Which doctor knows best?
Medicine is, for the most part, a highly successful enterprise. The everyday practice of sorting out what is amiss and putting it right is not difficult. The assessment of its efficacy is similarly straightforward – either the treatments work or they do not. What then to make of the following?
Five years ago two sisters, A and B, had bone density (DEXA) scans showing that both had evidence of thinning or osteoporosis, warranting the bone-strengthening drug Risedronate in the anticipation that this would reduce their risk of a fractured hip.
A few weeks ago sister A received a letter from her family doctor advising her that recent research had shown the drug to be ‘’ineffective’’ – and she should discontinue it accordingly.

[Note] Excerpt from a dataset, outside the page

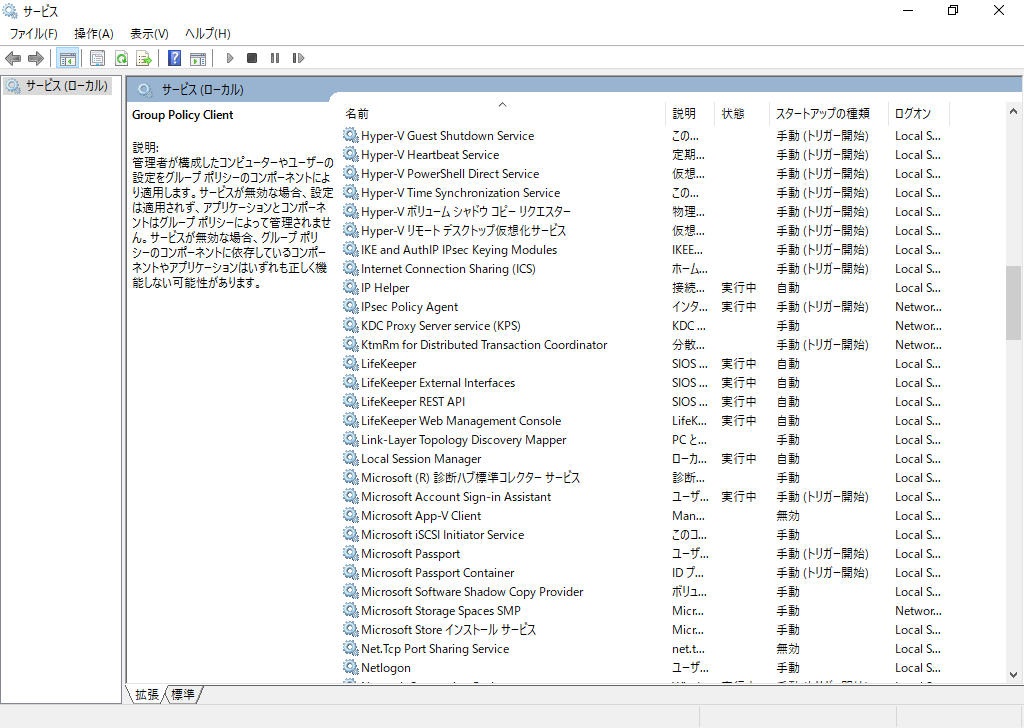Viewport: 1024px width, 728px height.
Task: Open the 表示(V) menu
Action: (x=149, y=33)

Meanwhile, sister B also received a letter from her doctor advising that she should not only continue the Risedronate but also take the calcium and vitamin D supplement Adcal D-3. This recommendation, she learnt, had been prompted by a review of the records of all the patients on the practice’s osteoporosis register – funded by the drug company ProStakan, which markets Adcal D-3. “We are,” sister A writes, “a bit confused.” This scenario illuminates the difficulties faced by patients with new drugs. Neither doctor could have had any direct experience of the merits of Risedronate in preventing fractures. In deciding to prescribe it, they were deferring to “experts’’ whose interpretation of evidence from clinical trials had resulted in them drawing up protocols to recommend it to sisters like A and B whose abnormal bone scans indicated that they would benefit from taking it. This can be a complex matter based on assumptions, extrapolations and arcane statistical methods. It is also perhaps relevant that the market for bone-strengthening drugs is worth billions worldwide and that their GPs would have had a financial incentive as “the treatment of osteoporosis’’ is a government target and earns a modest fee.

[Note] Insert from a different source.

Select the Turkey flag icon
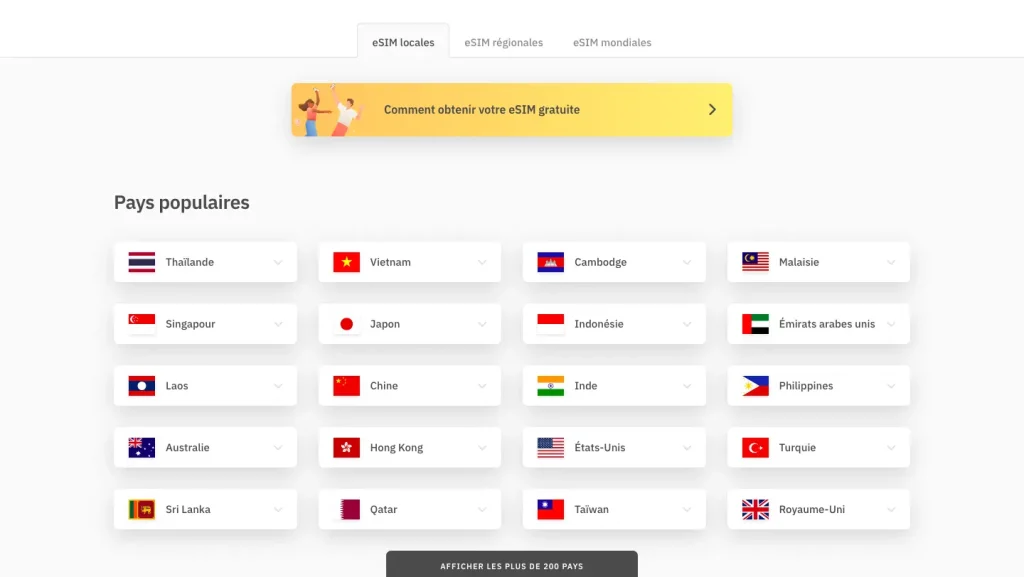 click(755, 448)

Now, Risedronate certainly works in the sense that it prevents thinning of the bones, but that does not necessarily mean it protects against fractures – especially in the older age group for whom other factors such as a tendency to fall is the primary cause.
Anyhow last year, the professor of orthopaedics at Helsinki University, Teppo Jarvinen, along with 10 colleagues, looked at the evidence and found it rather underwhelming – or, as he put it, “fraught with gaps’’. At best, he estimates that 175 women must take Risedronate, or its equivalent, for three years to prevent a single fractured hip. Further, these potent drugs may have side effects (nausea and vomiting etc) and can even, if paradoxically, predispose to “atypical’’ fractures – so the pay-off between the likelihood of good versus the chance of harm is highly problematic. Hence, sister A’s letter.
As for sister B, the combination of calcium and vitamin D is commonly prescribed in addition to bonestrengthening drugs on the assumption that it further reduces the risk of fracture – but that is disputed. Meanwhile, a GP in recommending she continue the Risedronate should have at least brought to her attention the recent doubts about its efficacy.
Rough cure
To the recently featured cure of a frozen shoulder thanks to a boisterous surrendering of Auld
Lang Syne, the Rev Anthony Appleby, former vicar of All Saints in Dulverton, writes of a comparable experience when chaplain to a group of young cadets on Dartmoor. One of them, ‘‘a large and heavy solder’’, injured his back after a bad fall, requiring him to be stretchered back to camp in an army lorry in great pain and unable to move.
An hour later and several miles down the road, the Rev was surprised to see him standing chatting to friends. ‘‘He explained that one of the many cures he received was being driven at speed over numerous pot holes which had clicked his back into place.’’ Though still sore, he was fully mobile.
A sight of sore eyes
This week’s query is courtesy of Mrs KP from Norwich who decided to dispense with her coal fire in winter in favour of a less bothersome electrical device. The first evening her eyes became very sore and red and so it has continued ever since.